Living in the Now
Looking to the future for happiness or living on past glories is a sure setup for disappointment. Ultimately, we have no assurance of anything beyond this present moment. There really is no future or past - just a continuous progression of now" moments.
The question then is "What am I to do in the 'now' in order to experience meaning?" The secret of happiness, shared by great mystics throughout the ages, is to do just what you are doing, but do it with awareness. Be just who you are, but be it intensely. Look long and lovingly at what is real right now.A classic Zen tale relates the adventure of a monk being chased by a tiger. After running a short distance the man found himself at the edge of a cliff. As the tiger approached, the monk noticed a small tree branch jutting out of the wall of the cliff, just a few feet below him. Managing to catch hold of the branch, he hung there, with the tiger above him, and an abyss below. A mouse began gnawing on the branch. What to do? Just then he observed a tiny strawberry plant within arm's reach. He plucked it, put it in his mouth, and savored it. It was delicious.

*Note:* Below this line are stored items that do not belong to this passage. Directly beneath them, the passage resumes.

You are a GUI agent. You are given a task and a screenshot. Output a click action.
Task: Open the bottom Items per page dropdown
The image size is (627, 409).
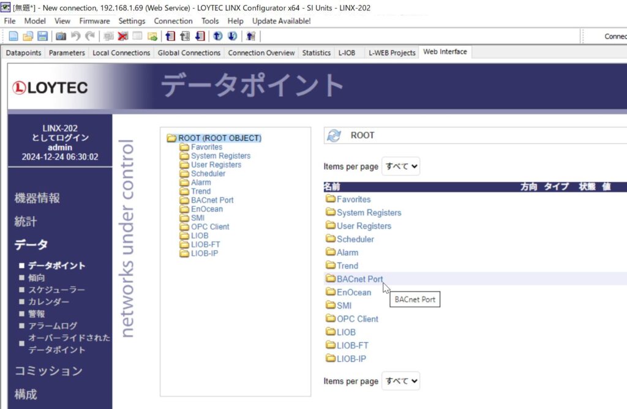[400, 381]
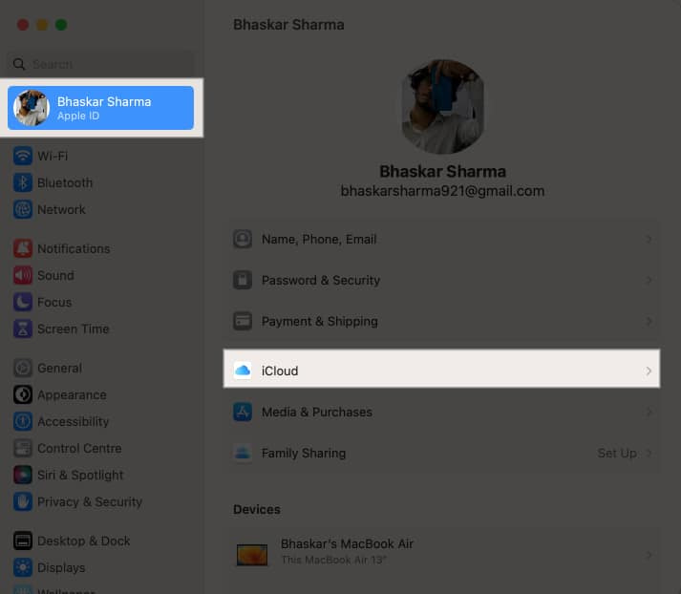Click Bhaskar Sharma's large profile picture
The width and height of the screenshot is (681, 594).
pyautogui.click(x=442, y=107)
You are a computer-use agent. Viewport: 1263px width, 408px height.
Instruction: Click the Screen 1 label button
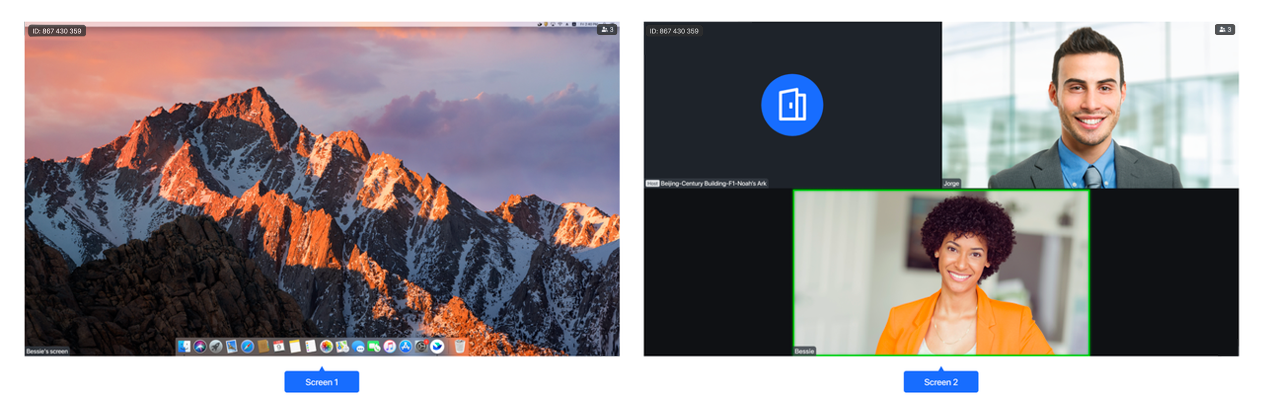click(321, 382)
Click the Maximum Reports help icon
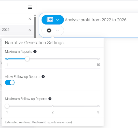Image resolution: width=138 pixels, height=128 pixels. (x=35, y=52)
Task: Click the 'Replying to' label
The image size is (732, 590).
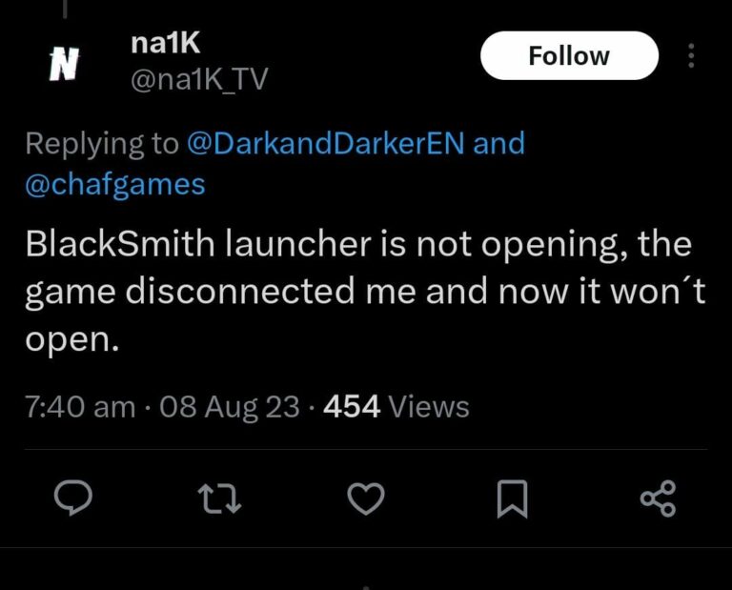Action: click(102, 144)
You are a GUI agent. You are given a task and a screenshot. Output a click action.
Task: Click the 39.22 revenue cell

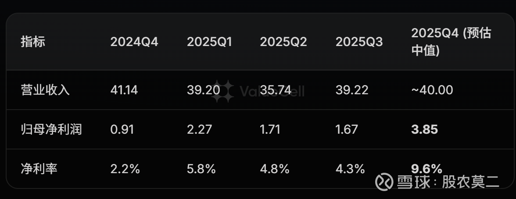[352, 90]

Everyone's life has its tigers and its mice and its strawberries. And, while we may not have the attention or the discipline of the monk to stay fully focused in such a difficult, yet wondrous, present, we can begin to notice how often we leave the present moment and begin obsessing about the past or future. Awareness of this tendency is the vital step. Watching our thoughts (as we discuss in greater depth in the section Wellness and Thinking) and choosing where to place our attention is a skill that we can cultivate.

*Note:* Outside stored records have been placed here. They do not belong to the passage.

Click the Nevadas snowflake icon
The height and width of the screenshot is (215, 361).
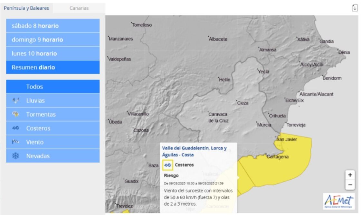[15, 156]
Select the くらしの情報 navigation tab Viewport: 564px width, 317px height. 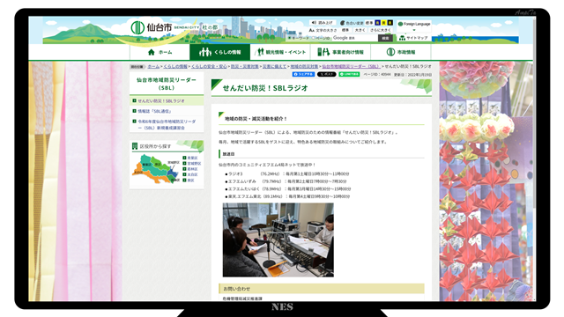[x=219, y=52]
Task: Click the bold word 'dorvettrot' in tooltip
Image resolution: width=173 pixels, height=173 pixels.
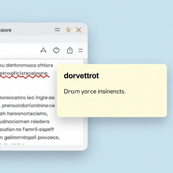Action: click(x=81, y=76)
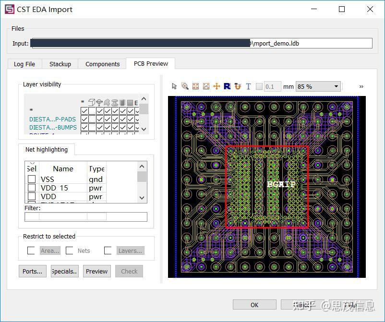Click the T text toolbar icon
Viewport: 385px width, 322px height.
click(x=248, y=86)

Some events are easier to stay present to than others. Eating a meal, we can remind ourselves to do nothing else but eat with awareness, enjoying every sensation. Making love, we can remind ourselves to stay present to the body, rather than retreating into fantasy. Taking a walk, we can remind ourselves to look, smell, feel, hear what is around us. We can stop ourselves occasionally throughout the day and simply ask, "Do you know where you are right now, and what you are doing?"
Living in the here and now is a practice, not some concept. It requires our dedicated commitment to learning this practice. Refer to the section Wellness and Breathing, for many helpful reminders about how to use the breath to keep you present to yourself and your world.
Sometimes, living in the now means that we simply savor what is given. At other times, full awareness of the now means that we take dynamic action.
Tenzin Palmo, a Tibetan nun, was snowbound in her hermitage during a great storm that precipitated an avalanche. The situation seemed hopeless. For many hours she sat quietly, practicing meditation and observing her thoughts, her fears. She prepared herself for death. In the midst of her meditation, and with an internal state of great calmness, she heard a voice with a strong demand. "Dig!" it said. She did, and lived.